Mount Elbrus - Early Days

Russians like to drive very fast, especially on open roads. Our drive from the airport at MineralInye Vody airport to Kislovodsk town was not exactly a joy ride. We were in two vehicles and the two drivers (obviously on retirement for some time now) were pretty much racing against each other. And so a couple of near-misses on barrier lines later and in pouring rain we arrived safely in town!


When we did the long off-road ride to base camp on the 4X4 the next day we were pretty much used to rough rides. Besides, the snow-covered twin peaks of Mount Elbrus and the views of the surrounding mountain were providing some needed distraction. I would have loved to ride in the formidable, “Old Russia”, never-die, hard as rock machine, but watching it in action from a bit of distance was not a bad compromise. The guys in the team got the honours.



We did not waste time. We arrived at base camp, had lunch and packed our day packs for the first acclamatisation hike. It was pleasant and not too long – on fresh pair of leg the 300m we ascended did not feel like we did any climbing. Over the next two days, acclamatisation hikes from base camp (2500m) became harder, led us to the most amazing terrain and took us to through some of the most challenging trails I have ever been on.







Monday, July 14, 2014

Mount Elbrus - The Housekeeping

My trip to Mount Elbrus started off rather shaky. I might have dropped a ball or two on the logistics side of things, but fortunately, the expedition overall was not severely impacted. For anyone planning to make their way to Russia, I have a few tips:

Make sure your Russian Visa uses your flight details to determine valid dates and not the dates indicated in the invitation letter provided by your host. When you apply for a Visa, you need to indicate arrival and departure dates in the application form and include tickets but it turns out these are not used in determining visa valid dates. The result was that I had to leave a day later than I planned because I was going to arrive in Moscow an hour before my Visa was valid. The Visa was valid from 24 June and I was due to land on 23 June at 23H00. This would have been avoided if I double-checked the dates before I left the embassy.

Get a small English/Russian phrase book to assist with getting around and settling down into a hotel quickly in Russia. Valuable time was wasted sorting out problems that originated from miscommunication.
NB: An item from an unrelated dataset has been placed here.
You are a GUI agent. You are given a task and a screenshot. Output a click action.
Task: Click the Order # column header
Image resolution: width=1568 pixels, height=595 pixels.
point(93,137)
Very often people cannot recognise some of the alphabets that we use, so it might not fully assist to write things down. We missed our flight from Moscow to Mineralnye Vody because the driver dropped us at the wrong airport, and we could not read the name of the airport ourselves to correct that mistake early.

Moscow has three international airports that are fairly far apart. So when booking flights, especially if you are booking your own flights at expedia.com or similar sites, makes sure you connect to the next flight at the same airport. You might have enough time to connect but the hassle of collecting luggage and getting a taxi to the next airport can add hugely to travel discomfort.


If you prefer to buy a local sim card (as opposed to roaming) to keep in touch with people at home, ask the expedition company for the cellular phone operator that covers the area of the mountain where you will mostly climb. When I travel I prefer getting a local sim card so I can make local calls when necessary and still be able to send messages home if I need to.